Dataset excerpt:
□ □ □ □ □ □ □
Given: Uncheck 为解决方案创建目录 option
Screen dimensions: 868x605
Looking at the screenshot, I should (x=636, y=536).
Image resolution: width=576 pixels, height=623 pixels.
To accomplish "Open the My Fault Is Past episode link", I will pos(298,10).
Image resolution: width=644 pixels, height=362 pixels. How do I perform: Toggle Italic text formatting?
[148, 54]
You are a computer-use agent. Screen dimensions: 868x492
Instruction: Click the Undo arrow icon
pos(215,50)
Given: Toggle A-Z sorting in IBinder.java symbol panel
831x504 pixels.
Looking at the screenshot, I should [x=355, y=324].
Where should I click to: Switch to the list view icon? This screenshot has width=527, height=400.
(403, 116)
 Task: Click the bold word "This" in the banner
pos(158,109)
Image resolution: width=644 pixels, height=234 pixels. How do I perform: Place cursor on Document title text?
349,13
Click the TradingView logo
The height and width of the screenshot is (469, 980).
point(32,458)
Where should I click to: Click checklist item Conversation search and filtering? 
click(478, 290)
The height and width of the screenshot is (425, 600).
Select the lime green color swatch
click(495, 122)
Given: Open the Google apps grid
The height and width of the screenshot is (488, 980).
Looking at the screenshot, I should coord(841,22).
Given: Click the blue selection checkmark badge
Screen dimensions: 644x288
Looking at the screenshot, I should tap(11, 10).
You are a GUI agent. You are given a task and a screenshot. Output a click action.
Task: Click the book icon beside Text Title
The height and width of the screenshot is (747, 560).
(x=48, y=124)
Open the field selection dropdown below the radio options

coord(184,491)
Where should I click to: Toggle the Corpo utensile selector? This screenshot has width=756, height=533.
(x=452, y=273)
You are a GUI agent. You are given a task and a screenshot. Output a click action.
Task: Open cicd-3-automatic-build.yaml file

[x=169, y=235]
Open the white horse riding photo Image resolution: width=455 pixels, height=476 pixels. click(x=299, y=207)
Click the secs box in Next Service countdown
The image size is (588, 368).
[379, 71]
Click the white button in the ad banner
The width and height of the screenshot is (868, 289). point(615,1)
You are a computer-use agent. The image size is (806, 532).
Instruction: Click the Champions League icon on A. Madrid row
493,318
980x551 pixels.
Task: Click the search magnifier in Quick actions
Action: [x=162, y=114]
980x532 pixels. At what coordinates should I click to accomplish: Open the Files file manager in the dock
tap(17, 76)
□ □ □ □ □ □ □
Put each line of the data above into a JSON list of strings, one string per line, and leave out the blank lines.

## SOLVED EXERCISE
[
  "Given: Uncheck 为解决方案创建目录 option",
  "Screen dimensions: 868x605",
  "Looking at the screenshot, I should (x=636, y=536).",
  "Image resolution: width=576 pixels, height=623 pixels.",
  "To accomplish \"Open the My Fault Is Past episode link\", I will pos(298,10).",
  "Image resolution: width=644 pixels, height=362 pixels. How do I perform: Toggle Italic text formatting?",
  "[148, 54]",
  "You are a computer-use agent. Screen dimensions: 868x492",
  "Instruction: Click the Undo arrow icon",
  "pos(215,50)",
  "Given: Toggle A-Z sorting in IBinder.java symbol panel",
  "831x504 pixels.",
  "Looking at the screenshot, I should [x=355, y=324].",
  "Where should I click to: Switch to the list view icon? This screenshot has width=527, height=400.",
  "(403, 116)",
  " Task: Click the bold word \"This\" in the banner",
  "pos(158,109)",
  "Image resolution: width=644 pixels, height=234 pixels. How do I perform: Place cursor on Document title text?",
  "349,13",
  "Click the TradingView logo",
  "The height and width of the screenshot is (469, 980).",
  "point(32,458)",
  "Where should I click to: Click checklist item Conversation search and filtering? ",
  "click(478, 290)",
  "The height and width of the screenshot is (425, 600).",
  "Select the lime green color swatch",
  "click(495, 122)",
  "Given: Open the Google apps grid",
  "The height and width of the screenshot is (488, 980).",
  "Looking at the screenshot, I should coord(841,22).",
  "Given: Click the blue selection checkmark badge",
  "Screen dimensions: 644x288",
  "Looking at the screenshot, I should tap(11, 10).",
  "You are a GUI agent. You are given a task and a screenshot. Output a click action.",
  "Task: Click the book icon beside Text Title",
  "The height and width of the screenshot is (747, 560).",
  "(x=48, y=124)",
  "Open the field selection dropdown below the radio options",
  "coord(184,491)",
  "Where should I click to: Toggle the Corpo utensile selector? This screenshot has width=756, height=533.",
  "(x=452, y=273)",
  "You are a GUI agent. You are given a task and a screenshot. Output a click action.",
  "Task: Open cicd-3-automatic-build.yaml file",
  "[x=169, y=235]",
  "Open the white horse riding photo Image resolution: width=455 pixels, height=476 pixels. click(x=299, y=207)",
  "Click the secs box in Next Service countdown",
  "The image size is (588, 368).",
  "[379, 71]",
  "Click the white button in the ad banner",
  "The width and height of the screenshot is (868, 289). point(615,1)",
  "You are a computer-use agent. The image size is (806, 532).",
  "Instruction: Click the Champions League icon on A. Madrid row",
  "493,318",
  "980x551 pixels.",
  "Task: Click the search magnifier in Quick actions",
  "Action: [x=162, y=114]",
  "980x532 pixels. At what coordinates should I click to accomplish: Open the Files file manager in the dock",
  "tap(17, 76)"
]